Find out what a “Retro Christmas” is, and why you should consider having one this year.
It can be hard to budget for charitable giving on top of other gifts. Read our ultimate guide to year-end giving here.
Make DIY gifts for an inexpensive but very personal gift: Check out these ideas.

  • bd

    Should the gift be in the form of cash or a check??

    • Anonymous

      Hi bd,

      Great question. We recommend using cash instead of a check.


      • Findyourvoicenow

        Thank you so much for posting information about Tipping during the Christmas and New Year holidays.  I was getting a little over whelm with giving.  The information you have provided truly is a benchmark on tipping.  Merry Christmas everyone and bless New Year

        • Katherene

          This information is very helpful.  Thank you so much!  Happy Holidays!

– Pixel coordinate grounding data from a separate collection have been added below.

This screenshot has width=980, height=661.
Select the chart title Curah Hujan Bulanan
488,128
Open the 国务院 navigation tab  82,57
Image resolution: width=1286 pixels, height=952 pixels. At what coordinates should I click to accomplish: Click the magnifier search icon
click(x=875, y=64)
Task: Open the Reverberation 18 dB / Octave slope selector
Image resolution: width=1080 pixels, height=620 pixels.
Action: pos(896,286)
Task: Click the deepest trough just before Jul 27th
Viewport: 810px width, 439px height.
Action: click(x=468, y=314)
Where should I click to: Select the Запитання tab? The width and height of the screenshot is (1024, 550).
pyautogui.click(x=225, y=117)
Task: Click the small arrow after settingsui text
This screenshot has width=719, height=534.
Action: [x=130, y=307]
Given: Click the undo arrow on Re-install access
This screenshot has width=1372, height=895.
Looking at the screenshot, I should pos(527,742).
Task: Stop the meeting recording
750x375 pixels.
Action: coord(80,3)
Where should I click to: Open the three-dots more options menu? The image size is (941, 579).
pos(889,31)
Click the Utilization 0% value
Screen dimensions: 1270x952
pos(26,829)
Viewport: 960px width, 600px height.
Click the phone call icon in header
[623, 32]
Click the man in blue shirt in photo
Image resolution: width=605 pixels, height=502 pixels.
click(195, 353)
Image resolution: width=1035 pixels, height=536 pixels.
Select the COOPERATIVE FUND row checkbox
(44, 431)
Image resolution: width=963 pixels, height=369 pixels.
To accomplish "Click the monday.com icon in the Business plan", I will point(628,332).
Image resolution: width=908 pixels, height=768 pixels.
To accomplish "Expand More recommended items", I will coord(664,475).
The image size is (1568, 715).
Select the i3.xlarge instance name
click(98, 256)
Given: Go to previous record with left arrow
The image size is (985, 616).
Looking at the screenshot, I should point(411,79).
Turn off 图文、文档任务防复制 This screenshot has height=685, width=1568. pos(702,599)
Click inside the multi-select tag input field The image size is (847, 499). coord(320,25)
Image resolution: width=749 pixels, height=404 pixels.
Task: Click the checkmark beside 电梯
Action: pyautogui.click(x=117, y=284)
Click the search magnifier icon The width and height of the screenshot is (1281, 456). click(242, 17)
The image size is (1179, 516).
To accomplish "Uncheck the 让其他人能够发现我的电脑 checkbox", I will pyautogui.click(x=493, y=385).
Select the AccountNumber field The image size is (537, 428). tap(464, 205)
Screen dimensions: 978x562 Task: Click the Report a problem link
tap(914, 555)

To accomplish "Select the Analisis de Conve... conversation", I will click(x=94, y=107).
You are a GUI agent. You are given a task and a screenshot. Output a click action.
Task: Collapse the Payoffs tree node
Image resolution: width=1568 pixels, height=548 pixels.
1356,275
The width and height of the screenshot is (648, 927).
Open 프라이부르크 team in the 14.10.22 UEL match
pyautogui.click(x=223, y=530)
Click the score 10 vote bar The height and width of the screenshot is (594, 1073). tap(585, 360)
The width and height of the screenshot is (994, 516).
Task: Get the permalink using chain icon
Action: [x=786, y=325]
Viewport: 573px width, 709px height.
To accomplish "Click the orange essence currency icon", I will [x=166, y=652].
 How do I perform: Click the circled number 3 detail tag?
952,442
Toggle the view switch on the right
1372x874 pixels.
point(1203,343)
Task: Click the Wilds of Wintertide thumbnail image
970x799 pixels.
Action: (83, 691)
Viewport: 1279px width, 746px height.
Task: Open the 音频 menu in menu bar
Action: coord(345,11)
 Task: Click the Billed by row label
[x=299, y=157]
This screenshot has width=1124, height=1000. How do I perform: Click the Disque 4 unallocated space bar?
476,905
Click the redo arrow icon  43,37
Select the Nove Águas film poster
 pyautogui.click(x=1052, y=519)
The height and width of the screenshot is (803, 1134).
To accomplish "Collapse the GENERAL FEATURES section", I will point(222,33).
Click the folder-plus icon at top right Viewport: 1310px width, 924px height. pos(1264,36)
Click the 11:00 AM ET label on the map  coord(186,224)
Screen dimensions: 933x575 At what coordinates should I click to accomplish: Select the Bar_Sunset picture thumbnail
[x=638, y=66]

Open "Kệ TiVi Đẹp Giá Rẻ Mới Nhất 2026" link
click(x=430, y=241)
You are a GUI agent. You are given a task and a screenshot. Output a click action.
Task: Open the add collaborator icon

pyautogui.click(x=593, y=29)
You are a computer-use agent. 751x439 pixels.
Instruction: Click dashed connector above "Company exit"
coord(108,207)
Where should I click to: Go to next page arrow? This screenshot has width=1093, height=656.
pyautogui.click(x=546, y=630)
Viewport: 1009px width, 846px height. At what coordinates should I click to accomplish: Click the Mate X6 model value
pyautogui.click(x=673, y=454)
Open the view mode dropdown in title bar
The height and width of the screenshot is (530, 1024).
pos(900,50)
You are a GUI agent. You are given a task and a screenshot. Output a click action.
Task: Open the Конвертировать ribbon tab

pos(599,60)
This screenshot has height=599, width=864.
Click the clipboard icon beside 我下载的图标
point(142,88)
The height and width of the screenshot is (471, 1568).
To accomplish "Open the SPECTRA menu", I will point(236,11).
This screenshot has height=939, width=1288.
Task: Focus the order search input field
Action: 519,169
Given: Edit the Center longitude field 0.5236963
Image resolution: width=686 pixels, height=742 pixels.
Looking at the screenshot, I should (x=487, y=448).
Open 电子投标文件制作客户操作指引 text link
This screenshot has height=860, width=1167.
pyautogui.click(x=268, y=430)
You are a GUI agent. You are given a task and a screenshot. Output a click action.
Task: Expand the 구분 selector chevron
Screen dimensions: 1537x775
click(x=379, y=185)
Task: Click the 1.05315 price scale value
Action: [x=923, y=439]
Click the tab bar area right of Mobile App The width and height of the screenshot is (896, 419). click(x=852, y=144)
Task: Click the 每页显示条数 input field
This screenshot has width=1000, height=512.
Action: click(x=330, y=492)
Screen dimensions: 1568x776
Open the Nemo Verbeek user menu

          • Findyourvoicenow

            Thank you.

  • Jschiavone

    What about trashmen and recycling men?

    • Anonymous

      Hi Jschiavone,

      Thanks for your question. If you’d like to tip the people who pick up your trash and recycling, you can tape a $10-$20 gift card for each person to the lid of the trash can or recycling bin. As we said in the story, $20 is probably more appropriate if you live in a larger city with higher living costs and $10 probably works in less expensive areas.


      • Anonymous

        I can only imagine the problems it would cause if people actually started taping gift cards on their bins.  Most places once it is out of your space the bin/trash is public domain and if they are city workers there are limits on gifts.

  • VB

    What about the dry cleaner? (I use their wash-and-fold service regularly.)

    • Anonymous

      Hi VB,

      There’s no need to tip the laundry staff directly. But if you have your laundry delivered, then it’s nice to tip the delivery person.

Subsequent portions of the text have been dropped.